**Assigned task**
Identify all lines in the data containing the string "Given". Copy them out.

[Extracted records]
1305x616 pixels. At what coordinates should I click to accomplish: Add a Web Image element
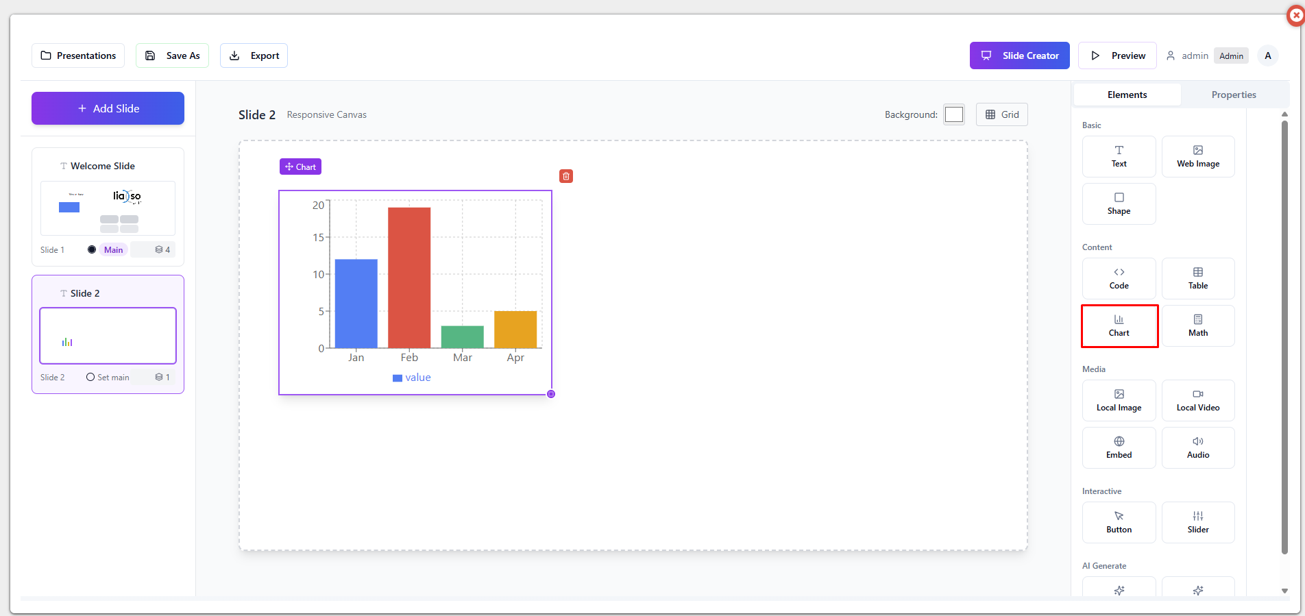1197,156
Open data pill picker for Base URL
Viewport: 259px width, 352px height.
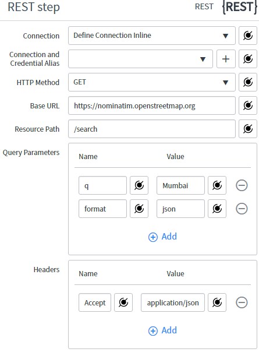pos(248,105)
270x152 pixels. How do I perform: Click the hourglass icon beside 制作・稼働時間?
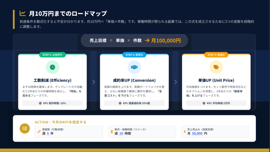pyautogui.click(x=112, y=131)
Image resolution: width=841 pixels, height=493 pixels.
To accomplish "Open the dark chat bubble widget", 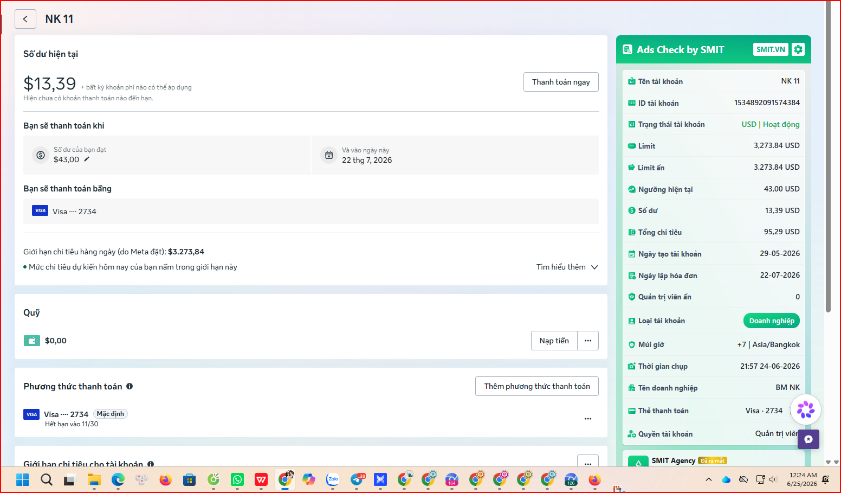I will pos(808,439).
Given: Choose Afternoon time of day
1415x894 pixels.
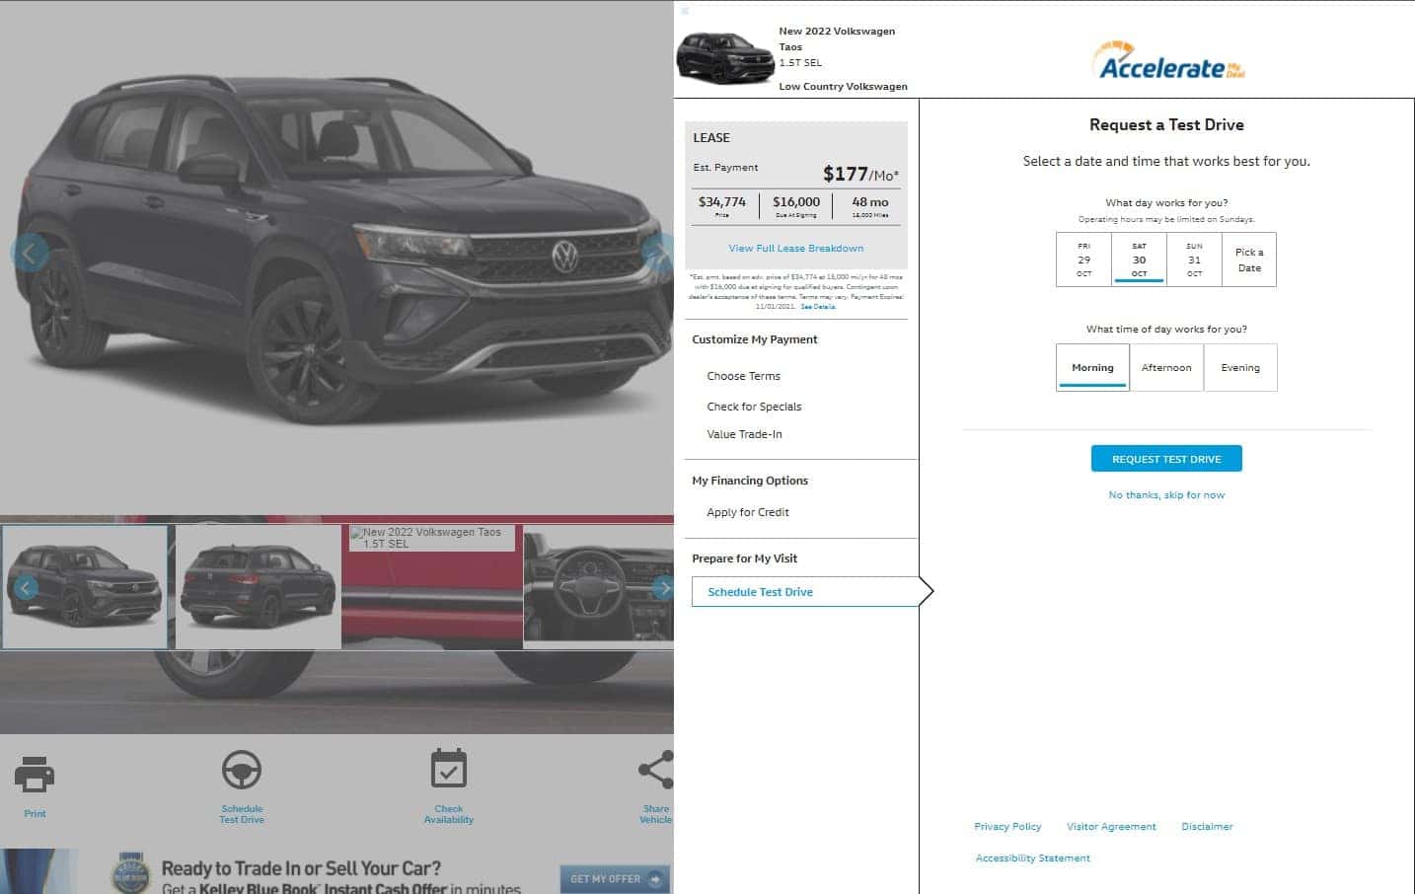Looking at the screenshot, I should coord(1166,367).
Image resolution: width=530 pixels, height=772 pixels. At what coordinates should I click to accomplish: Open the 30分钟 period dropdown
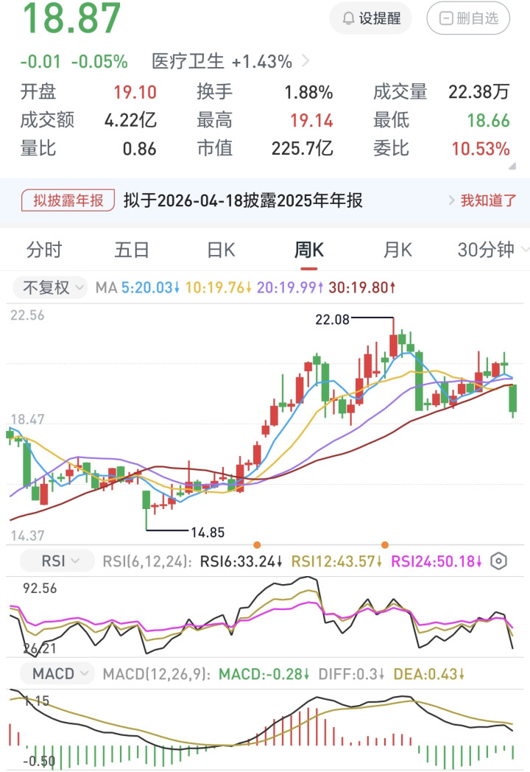tap(492, 250)
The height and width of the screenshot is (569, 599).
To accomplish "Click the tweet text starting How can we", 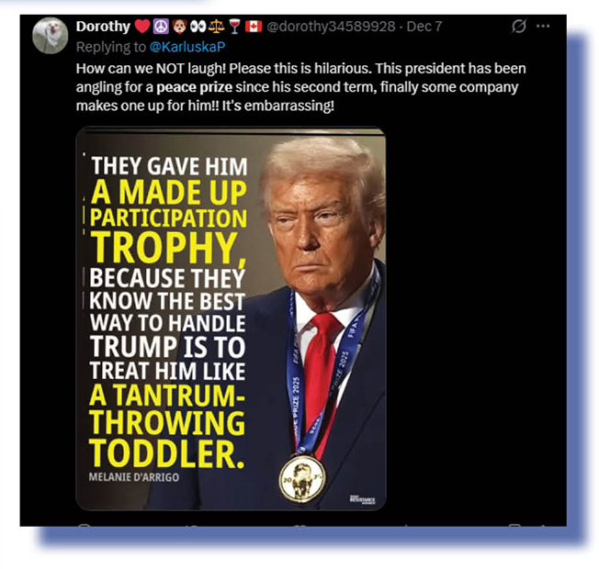I will [300, 87].
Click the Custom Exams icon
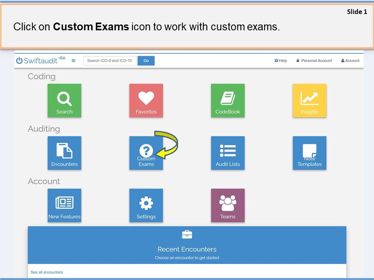 tap(146, 153)

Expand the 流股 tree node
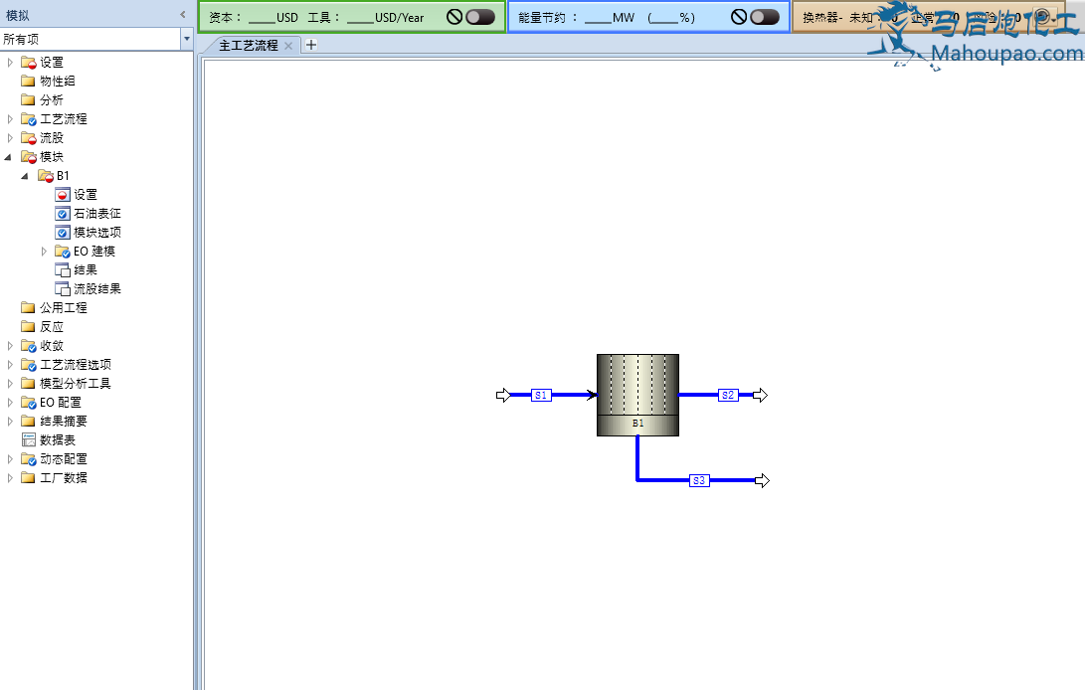10,138
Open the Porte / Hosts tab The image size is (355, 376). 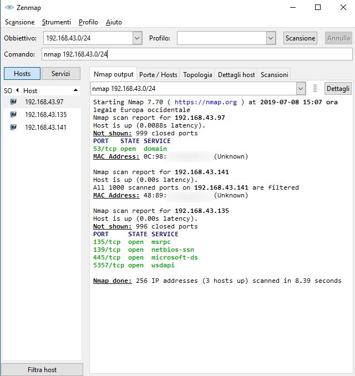pos(158,74)
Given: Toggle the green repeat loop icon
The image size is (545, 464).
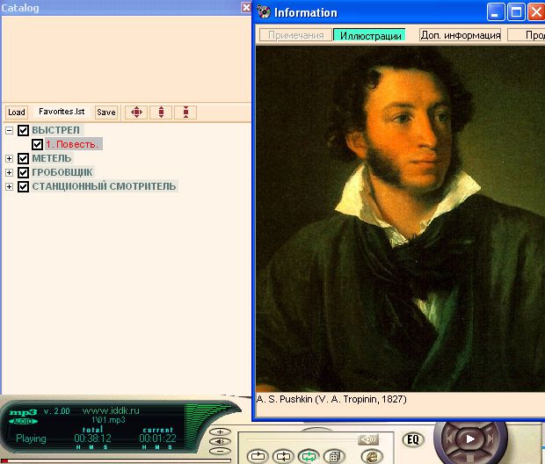Looking at the screenshot, I should click(309, 456).
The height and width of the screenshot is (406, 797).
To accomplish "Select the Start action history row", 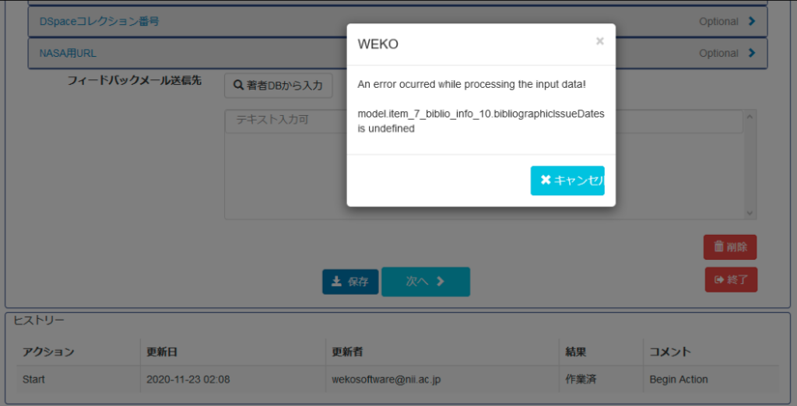I will pyautogui.click(x=34, y=380).
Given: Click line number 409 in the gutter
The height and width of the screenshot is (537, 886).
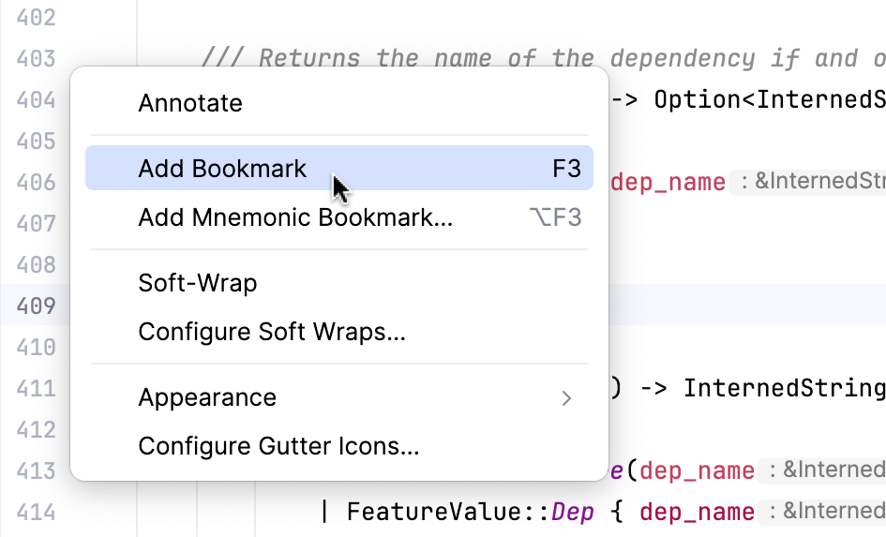Looking at the screenshot, I should click(37, 306).
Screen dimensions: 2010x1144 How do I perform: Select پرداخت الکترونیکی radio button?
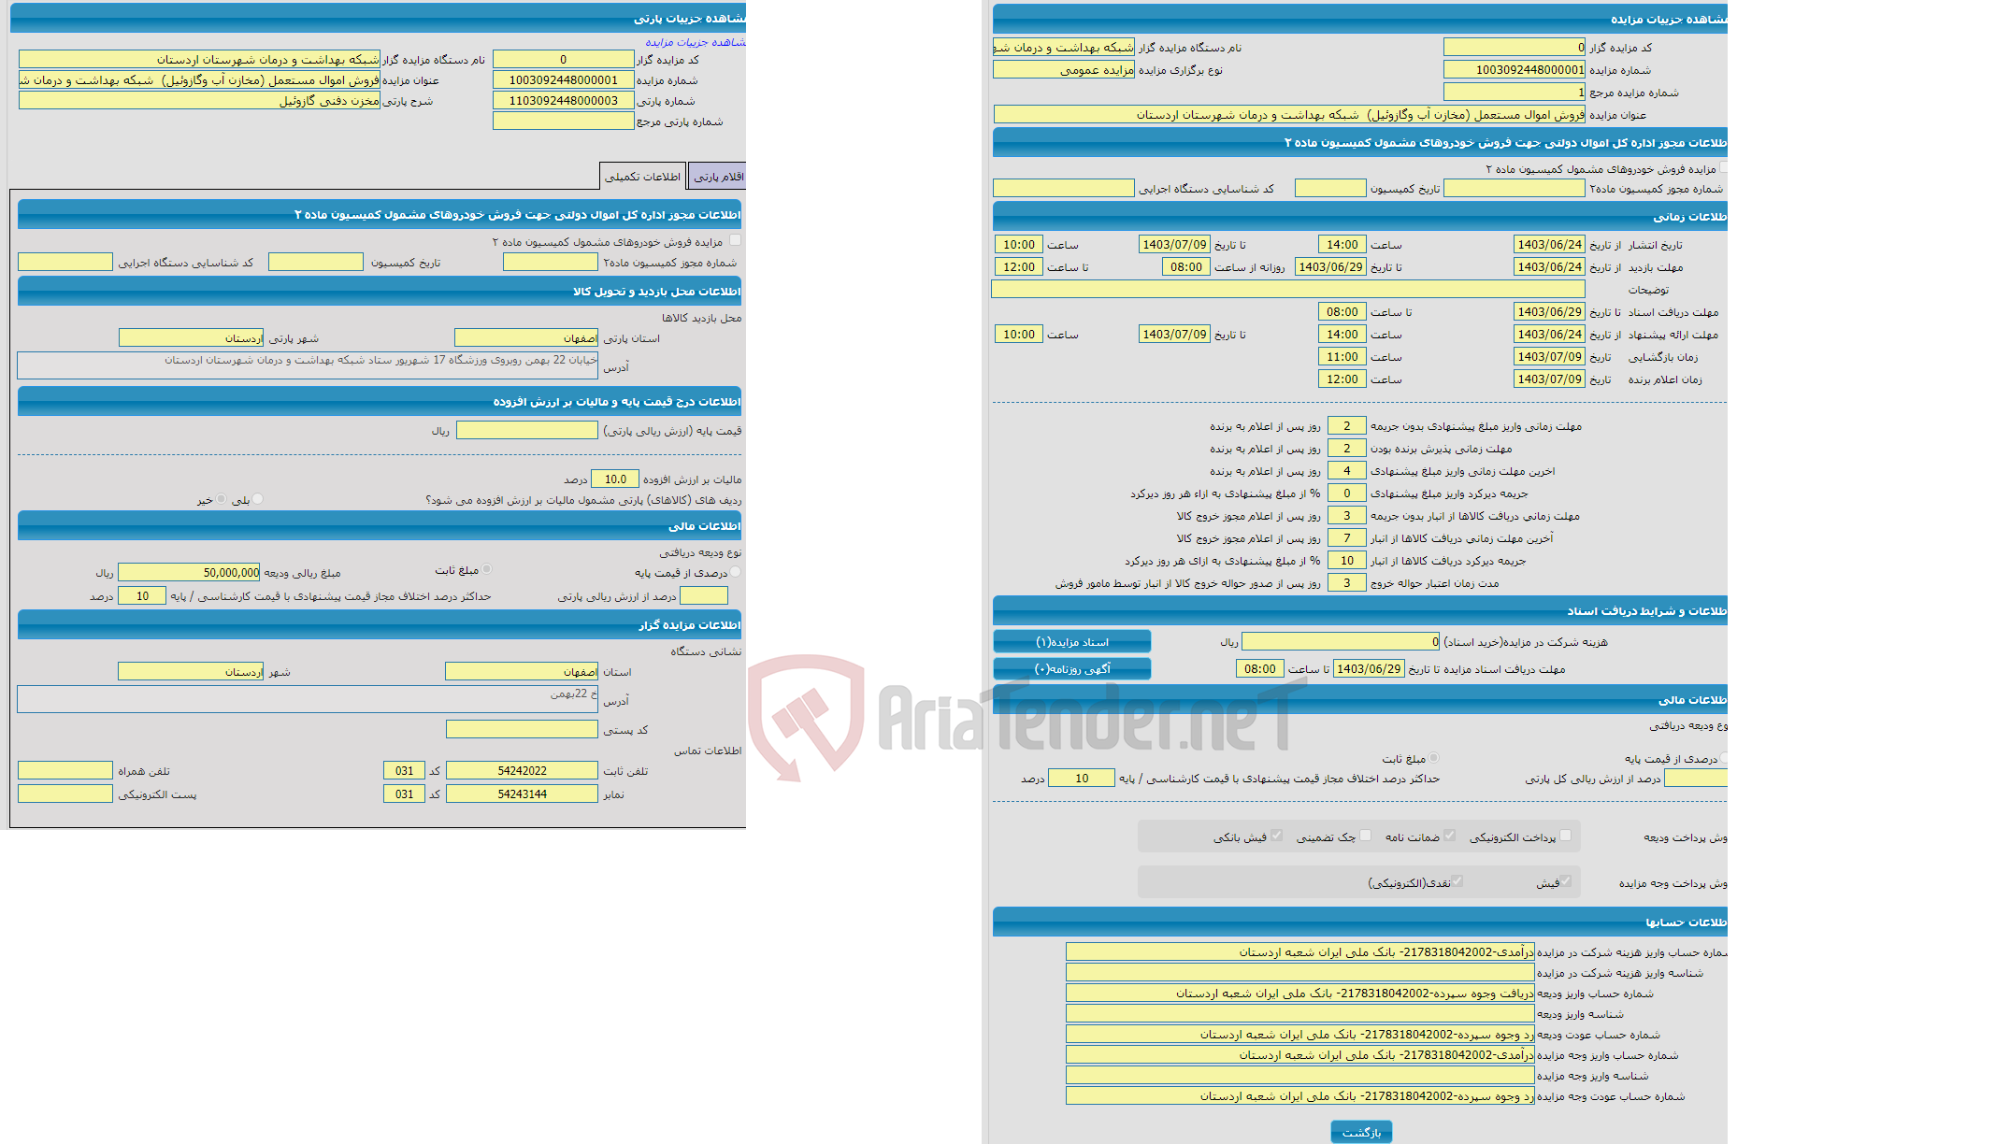pyautogui.click(x=1573, y=837)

**Result of the task**
Given: Choose Afternoon time of day
Given: Toggle the green repeat loop icon
Given: Click line number 409 in the gutter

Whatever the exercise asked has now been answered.